** TASK STATEMENT **
Report each line from the data below that holds the word "document".
::: DATA UNDER STUDY
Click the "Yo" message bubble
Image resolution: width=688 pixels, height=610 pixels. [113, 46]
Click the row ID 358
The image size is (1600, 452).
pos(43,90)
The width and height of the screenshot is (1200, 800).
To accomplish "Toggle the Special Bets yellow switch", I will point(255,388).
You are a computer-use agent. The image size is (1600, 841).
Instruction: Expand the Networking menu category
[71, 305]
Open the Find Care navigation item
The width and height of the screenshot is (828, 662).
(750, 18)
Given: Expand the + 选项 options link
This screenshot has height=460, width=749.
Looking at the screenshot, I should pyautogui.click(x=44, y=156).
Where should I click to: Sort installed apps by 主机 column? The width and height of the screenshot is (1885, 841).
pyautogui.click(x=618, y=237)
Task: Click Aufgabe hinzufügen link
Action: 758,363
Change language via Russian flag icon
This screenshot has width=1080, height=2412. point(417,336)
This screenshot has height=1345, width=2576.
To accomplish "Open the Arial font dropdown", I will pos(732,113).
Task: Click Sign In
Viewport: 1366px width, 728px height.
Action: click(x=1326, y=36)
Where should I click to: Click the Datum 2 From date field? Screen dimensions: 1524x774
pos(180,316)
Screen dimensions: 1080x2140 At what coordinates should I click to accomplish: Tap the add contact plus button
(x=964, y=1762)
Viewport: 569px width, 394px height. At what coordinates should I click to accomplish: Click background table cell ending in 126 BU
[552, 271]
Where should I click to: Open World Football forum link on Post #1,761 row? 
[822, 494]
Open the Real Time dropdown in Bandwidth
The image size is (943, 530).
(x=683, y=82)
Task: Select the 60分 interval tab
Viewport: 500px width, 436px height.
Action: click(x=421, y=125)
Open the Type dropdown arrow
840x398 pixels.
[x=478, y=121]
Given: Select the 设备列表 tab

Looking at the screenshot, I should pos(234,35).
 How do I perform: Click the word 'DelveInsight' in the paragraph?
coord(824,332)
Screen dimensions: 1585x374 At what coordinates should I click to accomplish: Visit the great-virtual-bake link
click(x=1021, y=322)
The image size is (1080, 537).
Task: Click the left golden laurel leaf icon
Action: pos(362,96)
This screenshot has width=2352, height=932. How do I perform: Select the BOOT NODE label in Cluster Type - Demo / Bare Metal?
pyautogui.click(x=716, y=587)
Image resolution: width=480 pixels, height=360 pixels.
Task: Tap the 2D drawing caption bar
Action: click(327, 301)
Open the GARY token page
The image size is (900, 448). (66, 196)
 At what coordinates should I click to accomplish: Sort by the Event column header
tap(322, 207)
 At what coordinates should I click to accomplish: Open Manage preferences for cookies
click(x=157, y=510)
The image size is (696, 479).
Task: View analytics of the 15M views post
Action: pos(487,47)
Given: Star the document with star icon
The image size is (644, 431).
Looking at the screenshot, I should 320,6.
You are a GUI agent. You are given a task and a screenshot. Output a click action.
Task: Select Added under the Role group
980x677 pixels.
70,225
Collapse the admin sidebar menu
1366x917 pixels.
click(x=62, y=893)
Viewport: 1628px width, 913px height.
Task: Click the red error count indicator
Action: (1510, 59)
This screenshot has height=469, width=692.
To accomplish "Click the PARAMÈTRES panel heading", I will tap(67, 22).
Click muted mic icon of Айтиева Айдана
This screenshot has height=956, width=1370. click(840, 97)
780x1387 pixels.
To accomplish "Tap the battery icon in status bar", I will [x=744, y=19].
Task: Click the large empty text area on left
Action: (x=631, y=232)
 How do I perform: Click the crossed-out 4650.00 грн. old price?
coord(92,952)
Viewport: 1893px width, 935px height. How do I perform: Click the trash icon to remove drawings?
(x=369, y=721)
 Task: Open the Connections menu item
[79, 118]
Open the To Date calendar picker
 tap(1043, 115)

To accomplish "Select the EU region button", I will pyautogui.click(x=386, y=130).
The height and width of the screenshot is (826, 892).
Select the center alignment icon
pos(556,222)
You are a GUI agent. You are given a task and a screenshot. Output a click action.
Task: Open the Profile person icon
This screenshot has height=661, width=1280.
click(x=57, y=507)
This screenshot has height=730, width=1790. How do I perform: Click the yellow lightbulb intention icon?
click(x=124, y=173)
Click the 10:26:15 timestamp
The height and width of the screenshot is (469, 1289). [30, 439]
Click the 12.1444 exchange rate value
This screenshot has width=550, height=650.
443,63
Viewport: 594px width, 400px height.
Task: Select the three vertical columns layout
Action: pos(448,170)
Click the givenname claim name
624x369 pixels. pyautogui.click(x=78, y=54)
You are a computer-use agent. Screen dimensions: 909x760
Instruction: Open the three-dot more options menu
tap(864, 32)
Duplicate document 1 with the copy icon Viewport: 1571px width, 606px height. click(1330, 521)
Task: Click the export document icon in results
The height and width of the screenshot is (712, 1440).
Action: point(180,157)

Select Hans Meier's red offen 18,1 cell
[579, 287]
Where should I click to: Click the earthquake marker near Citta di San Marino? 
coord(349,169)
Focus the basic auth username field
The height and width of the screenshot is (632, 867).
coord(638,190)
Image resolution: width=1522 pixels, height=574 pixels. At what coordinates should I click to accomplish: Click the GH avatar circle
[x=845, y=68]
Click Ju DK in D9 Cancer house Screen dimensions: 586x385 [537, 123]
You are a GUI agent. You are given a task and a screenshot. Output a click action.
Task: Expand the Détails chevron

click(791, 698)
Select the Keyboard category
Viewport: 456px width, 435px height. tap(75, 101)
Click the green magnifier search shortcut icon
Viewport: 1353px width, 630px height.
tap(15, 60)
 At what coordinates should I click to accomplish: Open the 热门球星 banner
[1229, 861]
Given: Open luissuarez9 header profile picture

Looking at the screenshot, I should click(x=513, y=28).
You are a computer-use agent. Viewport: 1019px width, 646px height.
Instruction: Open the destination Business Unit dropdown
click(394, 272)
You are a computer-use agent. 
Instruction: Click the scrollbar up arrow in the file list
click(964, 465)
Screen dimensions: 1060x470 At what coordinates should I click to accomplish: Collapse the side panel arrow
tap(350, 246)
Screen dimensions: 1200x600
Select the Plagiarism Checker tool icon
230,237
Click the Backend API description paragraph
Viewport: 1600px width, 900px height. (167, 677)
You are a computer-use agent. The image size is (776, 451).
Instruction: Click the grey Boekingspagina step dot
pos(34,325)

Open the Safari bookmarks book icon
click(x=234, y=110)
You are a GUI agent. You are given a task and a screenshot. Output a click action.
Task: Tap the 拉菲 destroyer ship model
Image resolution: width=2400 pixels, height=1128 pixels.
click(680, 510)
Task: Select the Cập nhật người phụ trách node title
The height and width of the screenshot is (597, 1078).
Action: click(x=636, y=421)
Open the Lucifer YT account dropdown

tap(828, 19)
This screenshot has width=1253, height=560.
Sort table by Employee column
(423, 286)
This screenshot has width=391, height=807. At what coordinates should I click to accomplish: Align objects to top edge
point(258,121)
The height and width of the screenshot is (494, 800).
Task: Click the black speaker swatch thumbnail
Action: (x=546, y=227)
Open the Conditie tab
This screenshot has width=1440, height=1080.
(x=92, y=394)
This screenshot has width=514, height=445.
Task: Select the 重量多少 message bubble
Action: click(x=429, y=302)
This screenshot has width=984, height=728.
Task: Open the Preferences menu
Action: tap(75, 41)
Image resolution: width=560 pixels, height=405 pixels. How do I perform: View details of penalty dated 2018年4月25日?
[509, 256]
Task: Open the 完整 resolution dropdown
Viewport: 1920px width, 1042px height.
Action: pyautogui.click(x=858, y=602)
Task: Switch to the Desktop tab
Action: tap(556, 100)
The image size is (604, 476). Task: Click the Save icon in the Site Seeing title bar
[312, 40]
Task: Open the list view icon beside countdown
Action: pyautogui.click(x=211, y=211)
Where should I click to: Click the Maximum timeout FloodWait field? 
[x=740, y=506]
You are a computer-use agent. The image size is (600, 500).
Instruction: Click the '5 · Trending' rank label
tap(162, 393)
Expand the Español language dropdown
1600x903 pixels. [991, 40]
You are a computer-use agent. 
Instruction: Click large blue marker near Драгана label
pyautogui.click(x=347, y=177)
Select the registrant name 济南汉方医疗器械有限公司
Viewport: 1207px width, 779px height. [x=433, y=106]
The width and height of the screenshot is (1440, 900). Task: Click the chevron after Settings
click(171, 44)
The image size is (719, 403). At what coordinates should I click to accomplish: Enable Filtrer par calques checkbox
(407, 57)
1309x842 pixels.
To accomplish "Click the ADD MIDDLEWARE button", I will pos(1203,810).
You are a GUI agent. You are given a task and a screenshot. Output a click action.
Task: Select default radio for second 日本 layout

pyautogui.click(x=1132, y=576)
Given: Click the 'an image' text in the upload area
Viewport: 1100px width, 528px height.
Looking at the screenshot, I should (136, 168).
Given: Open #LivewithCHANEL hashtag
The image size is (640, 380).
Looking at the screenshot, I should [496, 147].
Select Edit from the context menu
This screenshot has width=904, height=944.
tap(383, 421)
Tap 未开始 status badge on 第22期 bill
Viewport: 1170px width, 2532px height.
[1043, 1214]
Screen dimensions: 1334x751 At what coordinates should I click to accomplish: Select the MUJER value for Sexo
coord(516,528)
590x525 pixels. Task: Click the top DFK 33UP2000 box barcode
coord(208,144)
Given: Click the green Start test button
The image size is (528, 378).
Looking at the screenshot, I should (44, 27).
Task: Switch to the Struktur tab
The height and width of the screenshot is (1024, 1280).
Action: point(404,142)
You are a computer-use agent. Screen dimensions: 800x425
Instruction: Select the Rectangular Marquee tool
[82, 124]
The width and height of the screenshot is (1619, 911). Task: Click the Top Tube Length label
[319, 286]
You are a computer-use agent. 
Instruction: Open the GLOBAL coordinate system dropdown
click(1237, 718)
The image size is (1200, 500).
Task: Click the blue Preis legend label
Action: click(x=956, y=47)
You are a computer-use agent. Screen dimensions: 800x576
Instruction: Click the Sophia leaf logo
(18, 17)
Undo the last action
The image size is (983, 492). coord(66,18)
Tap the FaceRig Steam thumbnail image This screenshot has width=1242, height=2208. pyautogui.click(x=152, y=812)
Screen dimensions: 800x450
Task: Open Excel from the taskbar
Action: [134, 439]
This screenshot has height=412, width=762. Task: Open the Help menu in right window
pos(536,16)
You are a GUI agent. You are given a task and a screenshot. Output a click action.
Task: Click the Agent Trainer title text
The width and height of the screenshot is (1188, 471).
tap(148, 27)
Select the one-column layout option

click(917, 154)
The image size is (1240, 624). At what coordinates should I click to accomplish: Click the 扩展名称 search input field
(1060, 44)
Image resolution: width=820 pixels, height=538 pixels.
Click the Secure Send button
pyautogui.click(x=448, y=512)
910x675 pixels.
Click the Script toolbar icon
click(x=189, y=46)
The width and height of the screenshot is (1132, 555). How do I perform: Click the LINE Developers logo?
::::::
** WRITTEN SOLUTION **
Given: Star the document with star icon
Duplicate document 1 with the copy icon Viewport: 1571px width, 606px height. click(1330, 521)
Task: Click the export document icon in results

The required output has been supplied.